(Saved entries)

++++

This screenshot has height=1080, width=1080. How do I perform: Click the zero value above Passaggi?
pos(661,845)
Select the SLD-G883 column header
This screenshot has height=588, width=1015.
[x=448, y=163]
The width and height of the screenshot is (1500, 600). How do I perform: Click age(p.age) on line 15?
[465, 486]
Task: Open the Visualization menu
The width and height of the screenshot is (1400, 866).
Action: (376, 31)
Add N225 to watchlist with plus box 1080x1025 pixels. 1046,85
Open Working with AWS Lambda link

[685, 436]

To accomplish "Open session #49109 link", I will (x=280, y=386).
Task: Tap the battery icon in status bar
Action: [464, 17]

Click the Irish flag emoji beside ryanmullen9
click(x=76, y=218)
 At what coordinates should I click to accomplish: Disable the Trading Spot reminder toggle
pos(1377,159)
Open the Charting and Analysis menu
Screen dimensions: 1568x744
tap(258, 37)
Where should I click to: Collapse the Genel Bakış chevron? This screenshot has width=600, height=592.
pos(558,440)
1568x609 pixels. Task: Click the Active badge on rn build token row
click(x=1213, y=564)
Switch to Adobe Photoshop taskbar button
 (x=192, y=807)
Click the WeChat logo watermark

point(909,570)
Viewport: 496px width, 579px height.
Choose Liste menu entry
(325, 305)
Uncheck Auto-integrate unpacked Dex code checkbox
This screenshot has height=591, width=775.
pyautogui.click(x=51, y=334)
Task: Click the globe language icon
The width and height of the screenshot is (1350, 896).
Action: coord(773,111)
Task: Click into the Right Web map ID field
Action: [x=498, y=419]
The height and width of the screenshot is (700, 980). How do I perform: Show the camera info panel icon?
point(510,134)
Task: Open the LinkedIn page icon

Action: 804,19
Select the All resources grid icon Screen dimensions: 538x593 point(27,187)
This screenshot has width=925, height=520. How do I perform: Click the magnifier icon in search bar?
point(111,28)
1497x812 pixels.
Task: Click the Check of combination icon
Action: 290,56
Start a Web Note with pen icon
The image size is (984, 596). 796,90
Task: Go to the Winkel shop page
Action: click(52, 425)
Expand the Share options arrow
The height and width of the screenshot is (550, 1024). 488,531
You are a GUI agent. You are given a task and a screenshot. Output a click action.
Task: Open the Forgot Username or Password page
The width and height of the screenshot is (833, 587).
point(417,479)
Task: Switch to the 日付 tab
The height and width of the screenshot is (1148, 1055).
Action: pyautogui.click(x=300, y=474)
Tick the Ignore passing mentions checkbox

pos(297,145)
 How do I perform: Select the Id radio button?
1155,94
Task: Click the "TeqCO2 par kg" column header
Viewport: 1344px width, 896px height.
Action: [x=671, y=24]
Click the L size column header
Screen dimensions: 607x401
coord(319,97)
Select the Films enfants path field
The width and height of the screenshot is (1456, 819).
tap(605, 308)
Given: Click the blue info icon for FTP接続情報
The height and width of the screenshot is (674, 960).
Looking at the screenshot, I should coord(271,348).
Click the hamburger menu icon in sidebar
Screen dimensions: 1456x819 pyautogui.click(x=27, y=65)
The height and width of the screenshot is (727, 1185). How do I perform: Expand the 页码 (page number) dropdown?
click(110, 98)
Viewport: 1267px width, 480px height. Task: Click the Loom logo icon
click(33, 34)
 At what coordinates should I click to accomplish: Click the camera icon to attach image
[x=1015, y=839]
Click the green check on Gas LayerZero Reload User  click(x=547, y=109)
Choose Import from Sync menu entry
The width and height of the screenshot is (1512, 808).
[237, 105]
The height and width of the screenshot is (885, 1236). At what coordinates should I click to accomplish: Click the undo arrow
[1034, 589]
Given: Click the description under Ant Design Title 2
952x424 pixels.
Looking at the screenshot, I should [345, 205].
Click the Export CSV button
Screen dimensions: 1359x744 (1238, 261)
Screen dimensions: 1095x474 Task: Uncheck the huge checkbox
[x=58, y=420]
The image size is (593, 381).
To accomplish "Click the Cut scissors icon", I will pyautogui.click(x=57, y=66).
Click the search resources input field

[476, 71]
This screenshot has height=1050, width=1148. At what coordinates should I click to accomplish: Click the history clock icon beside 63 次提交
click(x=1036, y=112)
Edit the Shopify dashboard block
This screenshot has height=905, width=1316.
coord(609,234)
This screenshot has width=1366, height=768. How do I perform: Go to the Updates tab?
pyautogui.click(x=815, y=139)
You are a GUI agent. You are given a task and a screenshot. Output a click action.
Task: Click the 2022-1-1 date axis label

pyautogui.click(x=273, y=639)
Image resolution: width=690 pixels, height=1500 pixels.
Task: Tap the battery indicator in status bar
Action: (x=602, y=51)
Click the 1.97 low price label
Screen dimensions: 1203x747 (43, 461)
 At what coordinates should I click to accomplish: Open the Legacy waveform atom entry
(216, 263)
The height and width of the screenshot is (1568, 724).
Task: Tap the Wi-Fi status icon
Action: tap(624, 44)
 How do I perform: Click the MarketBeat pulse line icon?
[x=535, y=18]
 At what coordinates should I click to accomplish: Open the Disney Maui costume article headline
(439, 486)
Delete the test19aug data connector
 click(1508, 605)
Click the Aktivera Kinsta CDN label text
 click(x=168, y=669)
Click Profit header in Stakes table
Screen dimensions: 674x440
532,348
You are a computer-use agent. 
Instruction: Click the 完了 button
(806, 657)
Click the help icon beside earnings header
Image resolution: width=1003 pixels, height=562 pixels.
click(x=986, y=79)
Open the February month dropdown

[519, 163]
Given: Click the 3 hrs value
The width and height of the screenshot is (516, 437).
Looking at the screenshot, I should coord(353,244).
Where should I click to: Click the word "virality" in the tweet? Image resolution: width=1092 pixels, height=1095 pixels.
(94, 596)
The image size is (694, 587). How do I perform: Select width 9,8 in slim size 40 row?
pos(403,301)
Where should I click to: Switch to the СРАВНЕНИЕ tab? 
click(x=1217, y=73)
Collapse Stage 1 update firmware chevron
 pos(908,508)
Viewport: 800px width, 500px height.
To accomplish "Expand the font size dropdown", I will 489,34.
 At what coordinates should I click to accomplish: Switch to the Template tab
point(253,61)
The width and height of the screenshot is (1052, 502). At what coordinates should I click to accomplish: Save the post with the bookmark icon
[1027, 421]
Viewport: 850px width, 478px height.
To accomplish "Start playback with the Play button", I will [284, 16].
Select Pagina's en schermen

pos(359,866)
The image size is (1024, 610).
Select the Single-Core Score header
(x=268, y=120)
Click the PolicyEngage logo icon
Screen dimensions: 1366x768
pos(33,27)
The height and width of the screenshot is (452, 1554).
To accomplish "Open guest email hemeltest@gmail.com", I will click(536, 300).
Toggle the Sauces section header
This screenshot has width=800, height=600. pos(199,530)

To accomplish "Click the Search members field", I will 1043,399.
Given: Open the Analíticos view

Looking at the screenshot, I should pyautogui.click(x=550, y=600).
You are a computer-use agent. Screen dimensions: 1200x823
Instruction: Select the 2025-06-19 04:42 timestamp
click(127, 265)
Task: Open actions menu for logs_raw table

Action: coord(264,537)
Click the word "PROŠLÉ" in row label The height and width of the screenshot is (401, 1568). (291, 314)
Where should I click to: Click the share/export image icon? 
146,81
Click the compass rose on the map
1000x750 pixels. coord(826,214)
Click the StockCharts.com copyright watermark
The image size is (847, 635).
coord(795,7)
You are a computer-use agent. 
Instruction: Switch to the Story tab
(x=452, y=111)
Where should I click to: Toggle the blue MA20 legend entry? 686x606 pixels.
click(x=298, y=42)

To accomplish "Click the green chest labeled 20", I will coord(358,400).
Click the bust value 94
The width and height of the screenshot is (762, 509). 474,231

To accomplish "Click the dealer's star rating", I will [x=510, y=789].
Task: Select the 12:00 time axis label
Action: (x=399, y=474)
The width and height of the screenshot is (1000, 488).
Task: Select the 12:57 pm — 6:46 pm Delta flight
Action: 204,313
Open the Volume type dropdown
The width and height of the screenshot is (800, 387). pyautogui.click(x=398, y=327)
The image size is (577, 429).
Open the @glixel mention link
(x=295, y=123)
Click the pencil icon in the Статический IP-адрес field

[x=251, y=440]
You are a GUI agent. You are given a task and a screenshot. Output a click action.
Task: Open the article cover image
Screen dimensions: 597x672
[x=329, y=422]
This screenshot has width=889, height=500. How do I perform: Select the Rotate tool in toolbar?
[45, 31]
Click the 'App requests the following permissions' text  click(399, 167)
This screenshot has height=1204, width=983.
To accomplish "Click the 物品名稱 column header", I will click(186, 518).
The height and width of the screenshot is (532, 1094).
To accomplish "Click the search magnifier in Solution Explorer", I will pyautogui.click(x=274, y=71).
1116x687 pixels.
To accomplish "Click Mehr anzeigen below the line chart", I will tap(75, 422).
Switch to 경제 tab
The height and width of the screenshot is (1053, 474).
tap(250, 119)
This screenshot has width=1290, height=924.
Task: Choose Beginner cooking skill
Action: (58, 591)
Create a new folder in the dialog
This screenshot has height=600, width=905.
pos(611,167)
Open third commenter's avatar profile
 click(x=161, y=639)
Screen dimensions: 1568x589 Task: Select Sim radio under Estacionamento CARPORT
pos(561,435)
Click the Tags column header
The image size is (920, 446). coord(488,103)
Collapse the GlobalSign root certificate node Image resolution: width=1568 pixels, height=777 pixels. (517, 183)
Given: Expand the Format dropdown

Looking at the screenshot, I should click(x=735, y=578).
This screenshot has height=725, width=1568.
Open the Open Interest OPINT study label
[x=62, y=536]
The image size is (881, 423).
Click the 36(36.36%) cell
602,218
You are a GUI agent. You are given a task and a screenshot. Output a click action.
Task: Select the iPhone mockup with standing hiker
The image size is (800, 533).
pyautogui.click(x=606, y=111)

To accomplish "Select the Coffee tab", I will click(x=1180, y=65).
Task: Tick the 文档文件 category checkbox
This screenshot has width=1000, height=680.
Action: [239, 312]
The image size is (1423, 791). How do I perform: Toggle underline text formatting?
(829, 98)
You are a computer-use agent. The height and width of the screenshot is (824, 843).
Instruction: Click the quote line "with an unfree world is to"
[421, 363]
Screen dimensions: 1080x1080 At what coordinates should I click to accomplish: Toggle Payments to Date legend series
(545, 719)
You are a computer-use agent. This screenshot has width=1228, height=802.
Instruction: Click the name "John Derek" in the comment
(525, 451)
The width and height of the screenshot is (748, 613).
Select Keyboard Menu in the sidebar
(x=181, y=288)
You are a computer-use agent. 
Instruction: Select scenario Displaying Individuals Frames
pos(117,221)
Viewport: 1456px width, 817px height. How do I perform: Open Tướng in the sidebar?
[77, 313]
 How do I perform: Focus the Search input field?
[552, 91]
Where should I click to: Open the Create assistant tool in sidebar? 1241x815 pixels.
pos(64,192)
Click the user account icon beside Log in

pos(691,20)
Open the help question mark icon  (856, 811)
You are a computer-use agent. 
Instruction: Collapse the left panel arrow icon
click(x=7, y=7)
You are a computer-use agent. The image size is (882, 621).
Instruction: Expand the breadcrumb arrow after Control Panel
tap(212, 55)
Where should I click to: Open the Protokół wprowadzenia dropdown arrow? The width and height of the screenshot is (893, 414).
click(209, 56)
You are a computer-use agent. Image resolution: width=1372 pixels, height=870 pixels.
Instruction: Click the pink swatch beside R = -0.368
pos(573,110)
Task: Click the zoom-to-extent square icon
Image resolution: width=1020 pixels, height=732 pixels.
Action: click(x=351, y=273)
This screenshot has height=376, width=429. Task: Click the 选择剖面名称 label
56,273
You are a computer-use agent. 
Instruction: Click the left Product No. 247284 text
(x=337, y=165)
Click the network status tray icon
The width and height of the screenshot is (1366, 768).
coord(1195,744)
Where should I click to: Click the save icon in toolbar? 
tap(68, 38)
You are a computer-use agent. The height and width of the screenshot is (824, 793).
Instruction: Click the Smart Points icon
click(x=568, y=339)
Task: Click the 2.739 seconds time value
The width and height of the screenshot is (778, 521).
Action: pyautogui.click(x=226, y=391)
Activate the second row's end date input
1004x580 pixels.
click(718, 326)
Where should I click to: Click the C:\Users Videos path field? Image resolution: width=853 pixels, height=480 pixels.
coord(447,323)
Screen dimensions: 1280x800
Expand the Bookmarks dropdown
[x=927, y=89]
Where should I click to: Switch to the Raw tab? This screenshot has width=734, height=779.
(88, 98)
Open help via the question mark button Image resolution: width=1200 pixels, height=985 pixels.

++++

◆ **Directions**
Write out exactly the lines above from the line with "This screenshot has height=725, width=1568." through the line with "You are a computer-use agent. The image", both of them included, and leave out all other lines.

◆ **Solution for this exercise**
This screenshot has height=725, width=1568.
Open the Open Interest OPINT study label
[x=62, y=536]
The image size is (881, 423).
Click the 36(36.36%) cell
602,218
You are a GUI agent. You are given a task and a screenshot. Output a click action.
Task: Select the iPhone mockup with standing hiker
The image size is (800, 533).
pyautogui.click(x=606, y=111)

To accomplish "Select the Coffee tab", I will click(x=1180, y=65).
Task: Tick the 文档文件 category checkbox
This screenshot has width=1000, height=680.
Action: [239, 312]
The image size is (1423, 791). How do I perform: Toggle underline text formatting?
(829, 98)
You are a computer-use agent. The height and width of the screenshot is (824, 843).
Instruction: Click the quote line "with an unfree world is to"
[421, 363]
Screen dimensions: 1080x1080 At what coordinates should I click to accomplish: Toggle Payments to Date legend series
(545, 719)
You are a computer-use agent. This screenshot has width=1228, height=802.
Instruction: Click the name "John Derek" in the comment
(525, 451)
The width and height of the screenshot is (748, 613).
Select Keyboard Menu in the sidebar
(x=181, y=288)
You are a computer-use agent. 
Instruction: Select scenario Displaying Individuals Frames
pos(117,221)
Viewport: 1456px width, 817px height. How do I perform: Open Tướng in the sidebar?
[77, 313]
 How do I perform: Focus the Search input field?
[552, 91]
Where should I click to: Open the Create assistant tool in sidebar? 1241x815 pixels.
pos(64,192)
Click the user account icon beside Log in

pos(691,20)
Open the help question mark icon  (856, 811)
You are a computer-use agent. 
Instruction: Collapse the left panel arrow icon
click(x=7, y=7)
You are a computer-use agent. The image size is (882, 621).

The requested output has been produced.